Next time you’re in an airport or shopping mall take a look-see at the skylights or floor to ceiling glass lined corridors and determine if the light fixtures are off. Nine times out of ten the lights will be blazing away into an area so bright you should be reaching for your Ray-Bans.
In addition to spaces obviously designed to introduce a large amount of natural light, there are other areas that will enable the harvesting of daylight. Lobbies, open area offices, classrooms, and restaurants are all possible candidates for daylighting if the right scenario presents itself.
Unless your building has a drill sergeant with OCD walking around lambasting people for not turning off the lights when there is enough daylight, you’ll probably need some form of controls. Those controls can be as complicated as a Rube Goldberg contraption or as simple as screwing in a light bulb.
Simpler is Better
The simplest and most foolproof daylighting control is an astronomical timer (automatically compensates for changes in sunrise and sunset times) with on/off control that can be simply added to a lighting circuit.
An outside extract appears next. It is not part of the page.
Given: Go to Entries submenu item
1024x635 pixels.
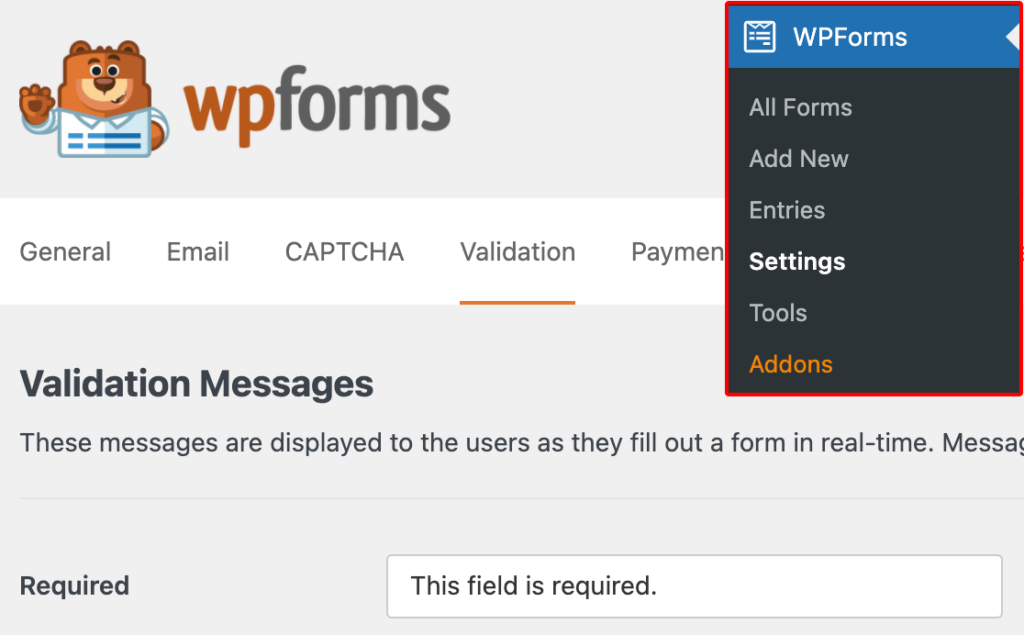Looking at the screenshot, I should 786,210.
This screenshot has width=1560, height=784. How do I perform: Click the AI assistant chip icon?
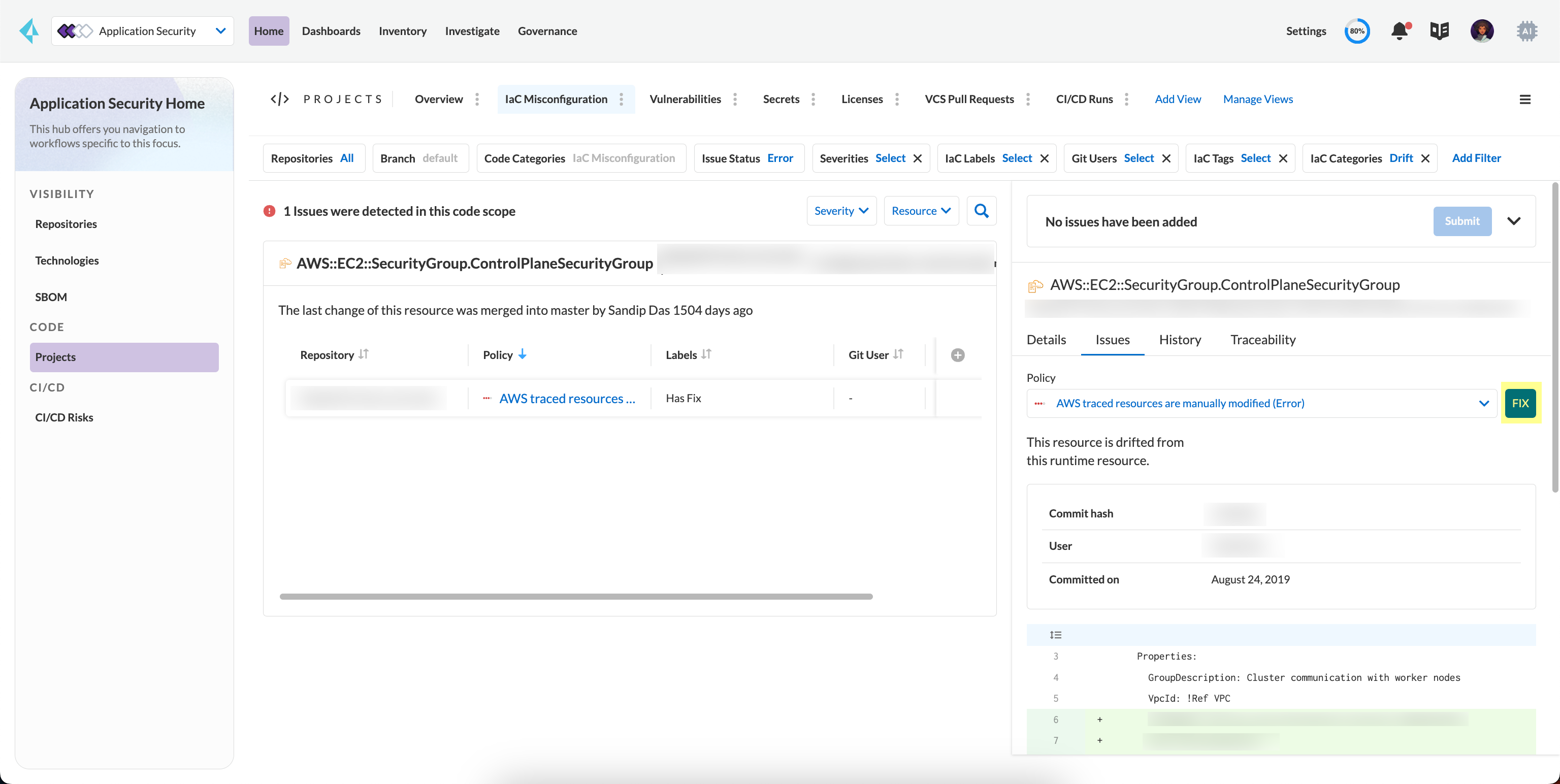(1526, 31)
Another fairly simple type is a photocell with on/off controls. If all fixtures in an area can’t be turned off, try controlling just half the lamps, every other row, or the fixtures closest to windows/skylights. Simple controls are cheaper, more dependable, and provide the greatest return on investment.
Dimming controls are also another option and provide a great atmosphere that adapts to indoor and outdoor conditions throughout the day to provide consistent and balanced lighting.
The Downside to Dimming
Dimming systems are great if sensors and controls are installed and set up properly during the commissioning process, but this rarely happens in most buildings. Without proper setup and building staff that fully understands the controls, you may end up with lights that are flashing, flickering, or cascading on and off from one side of the room to another.
A common occurrence for complicated systems is that they are disconnected once they stop working as planned because the staff gets either frustrated with resetting the controls or inundated with complaints.
Simple and easy to use controls may not make headlines with groundbreaking technology or produce a consistent and narrow ranging light level but they are reliable and affordable. Just because these controls don’t cost a small fortune, doesn’t mean they can’t save you one.